Many of us have read the articles from prominent members of the Canadian tech community lauding the government for streamlining the immigration process for highly skilled workers. After all, many of those skilled workers affected by changing immigration policies will likely end up working in Canada’s fast growing tech sector. And while much of the industry’s focus has been outside our borders, we shouldn’t overlook opportunities for building a more digital workforce with good old homegrown Canadian talent. In many ways, this ‘levelling up’ of our broader workforce will be necessary in order to support our aspirations of becoming a haven for highly skilled tech workers and the companies they work for.
Unfortunately, there’s a major skills gap in the Canadian workforce. According to recent research from the Information and Communications Technology Council (ICTC): “In 2010, the Government of Canada found that a substantial proportion — almost 40% — of Canadian workers lack the necessary skills to support digital adoption.”
Reversing the Brain Drain
Silicon Valley and other US cities are full of proud Canadians working for some of the largest and most influential tech companies in the world. However, the shifting sands of U.S. immigration policy are creating a number of potential scenarios where the free flow of workers and goods between the worlds largest trading partners, is much more restricted than ever before. These firms have certainly been the most vocal about the dramatically negative impacts to their businesses if the current direction of U.S. immigration policies continues. However, through crisis there is opportunity.
With investment, and well-compensated tech jobs paired with a stable economy, we could potentially reverse the brain drain that’s plagued our workforce over the last few decades. Canada has a golden opportunity to ‘seize the day’ and begin a concerted effort to woo individuals and companies to join us in our stable and steadily growing tech sector. Our federal and provincial governments should be actively developing policies and incentives that make it attractive and easy for high tech companies to increase their investment and operations in Canada.
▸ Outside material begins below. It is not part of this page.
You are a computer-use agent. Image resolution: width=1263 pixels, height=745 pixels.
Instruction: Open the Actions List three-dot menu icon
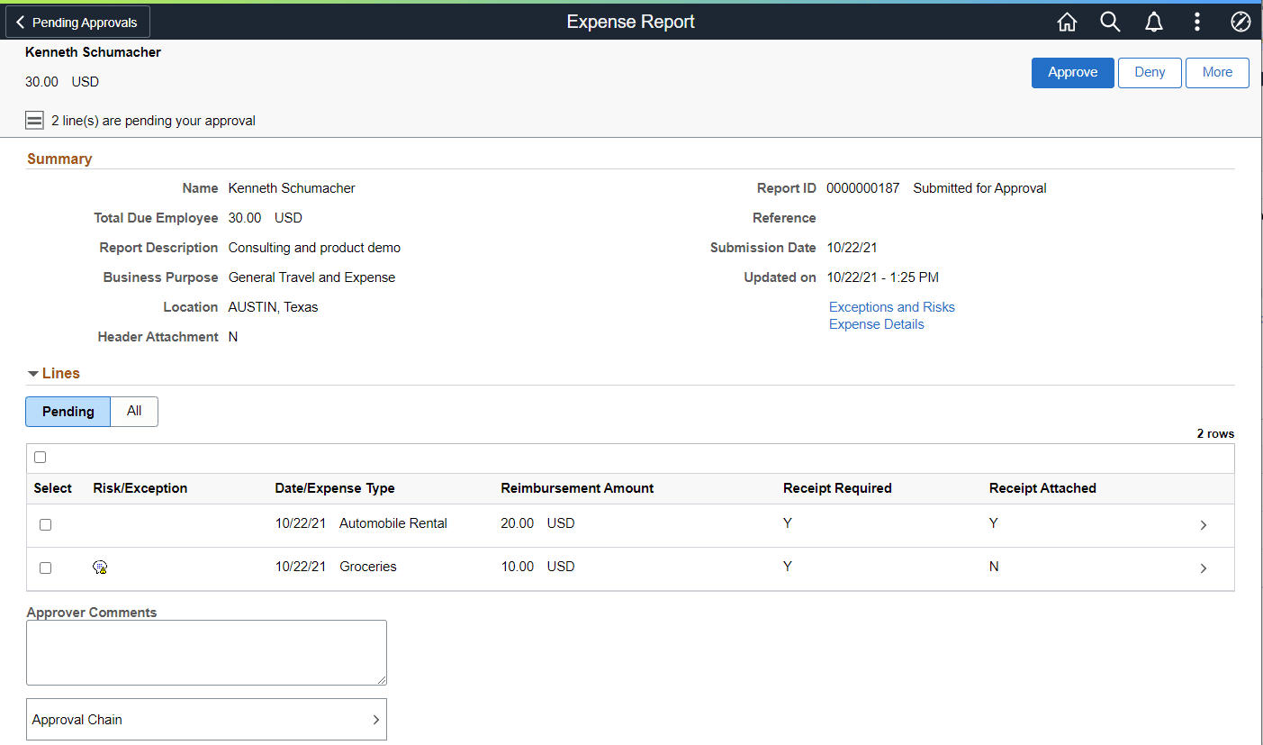click(x=1197, y=22)
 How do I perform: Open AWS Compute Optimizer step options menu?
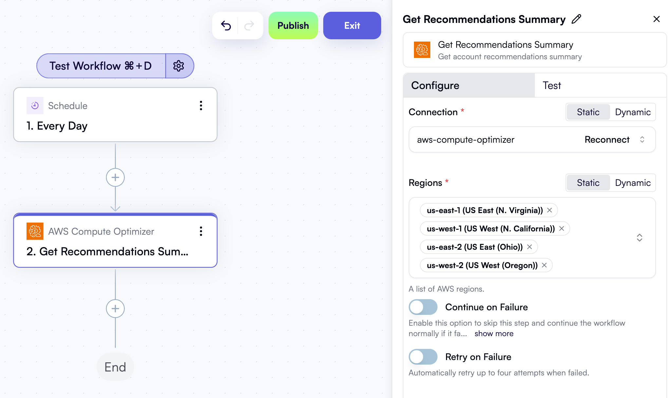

However, in order to support this ambitious plan, we simultaneously need to implement policies and initiatives to develop a broad and diverse workforce of technically skilled employees to work alongside (and support) the global superstars. We must tackle the costly investment of upskilling and retraining our workforce with the skills required to participate in the digital economy.
Technical Training Benefits More Than Just The Tech Industry
Yes, filling the skills gap with investment in technical training for non-technical Canadians will surely benefit tech companies desperate for talent. But that’s not the only industry that stands to benefit from a deeper tech talent pool — more “traditional” industries are becoming increasingly digital. Every niche, from banks to builders, now needs an online presence, digital marketing in order to procure clients and customers, and programmers to support digital operating models. As the ICTC reports states: “Given that more than half of Canadian ICT workers are employed in sectors outside of ICT, the value-added by ICT workers across all sectors of the economy is expected to intensify over the next five years as businesses adopt new technologies.”
As the research shows, the need for technical professionals across all industries will only increase as the average Canadian becomes more digitally savvy and demands increasingly complex services.
Laying the Groundwork: How to Invest in Canada’s Future
So, how do we move forward from here? How can we offer the kind of technical training needed to help close the gap and give Canadians access to in-demand ICT jobs? There are funding sources available to subsidize programs for Canadians eager to invest in making lifelong learning a priority for both individuals and businesses. Expanding programs like the Canada-Ontario Job Grant and technology adoption subsidies would incentivize employers to upgrade their employees’ skills and adopt technology that could streamline their businesses.
The payoff for employers is obvious. By offering access to relevant training, they get more qualified, engaged employees who can help them scale their digital businesses. After all, studies show that 58% of employees (62% of Millennials and GenX) say that professional development contributes to their job satisfaction — which helps them be more productive and stick around longer.
Making the Investment: Moving Forward
While we’re focused on recruiting talent for a brighter economic future, let’s not forget the talent right here who can help Canada become a technological world leader. With a little investment and growth, we can ensure more Canadians have the skills they need to compete for these in-demand positions.